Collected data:
____________________

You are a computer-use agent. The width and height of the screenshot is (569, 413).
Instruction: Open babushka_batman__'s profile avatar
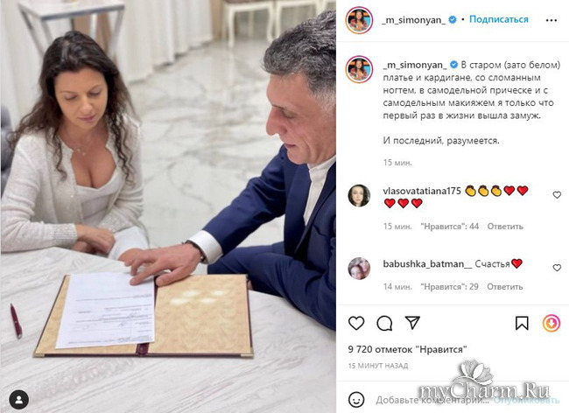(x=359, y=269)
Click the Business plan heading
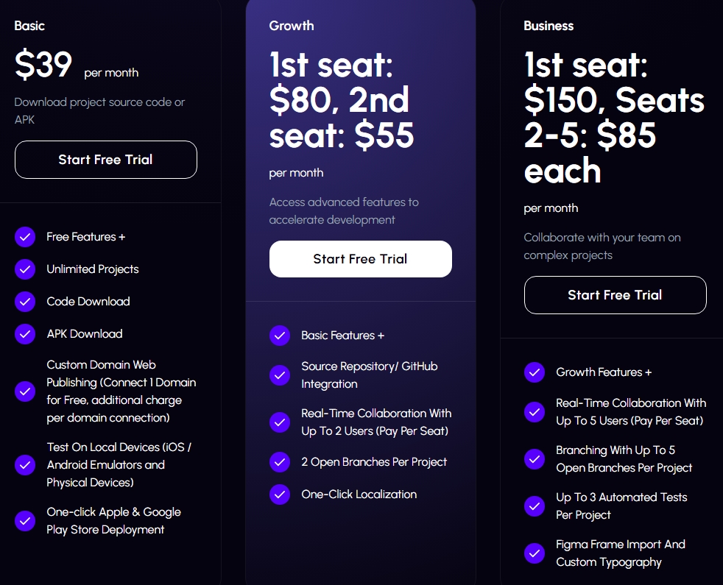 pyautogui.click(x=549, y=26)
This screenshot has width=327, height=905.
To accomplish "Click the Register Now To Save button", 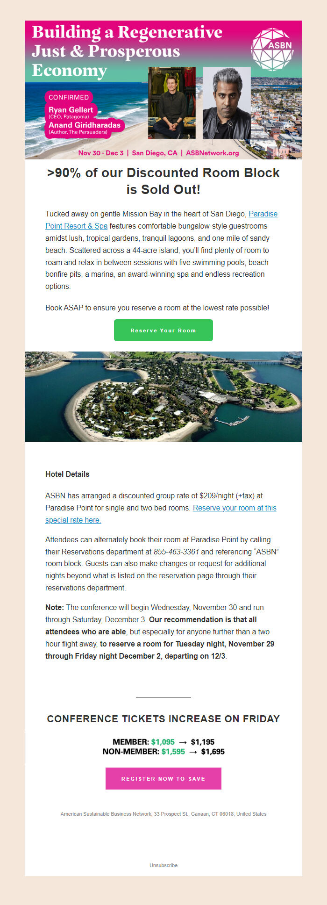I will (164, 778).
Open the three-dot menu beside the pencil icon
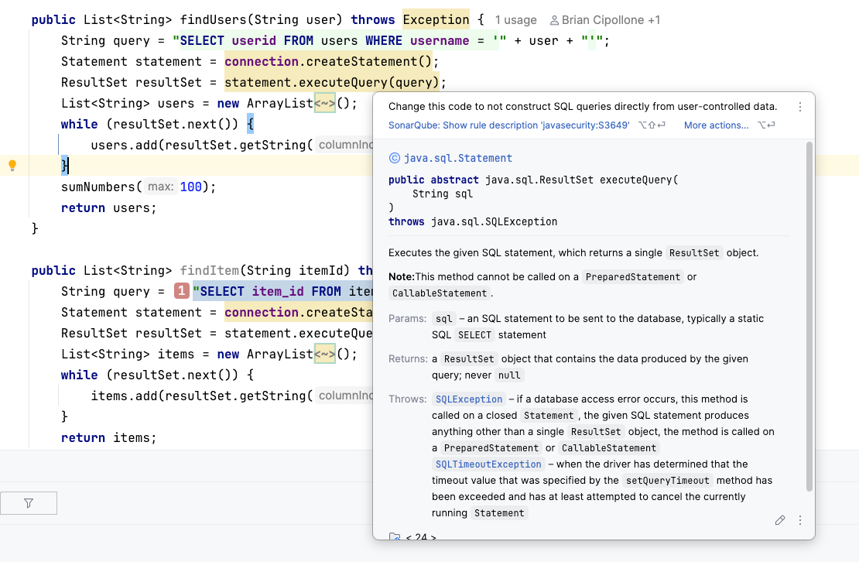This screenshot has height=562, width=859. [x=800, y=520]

____________________

Retype the entries above exactly, starting at their first line and ending with the line that holds "This screenshot has width=327, height=905."; pictures stay out.

• **Task solution**:
You are a computer-use agent. The width and height of the screenshot is (569, 413).
Instruction: Open babushka_batman__'s profile avatar
(x=359, y=269)
Click the Business plan heading
 pyautogui.click(x=549, y=26)
This screenshot has width=327, height=905.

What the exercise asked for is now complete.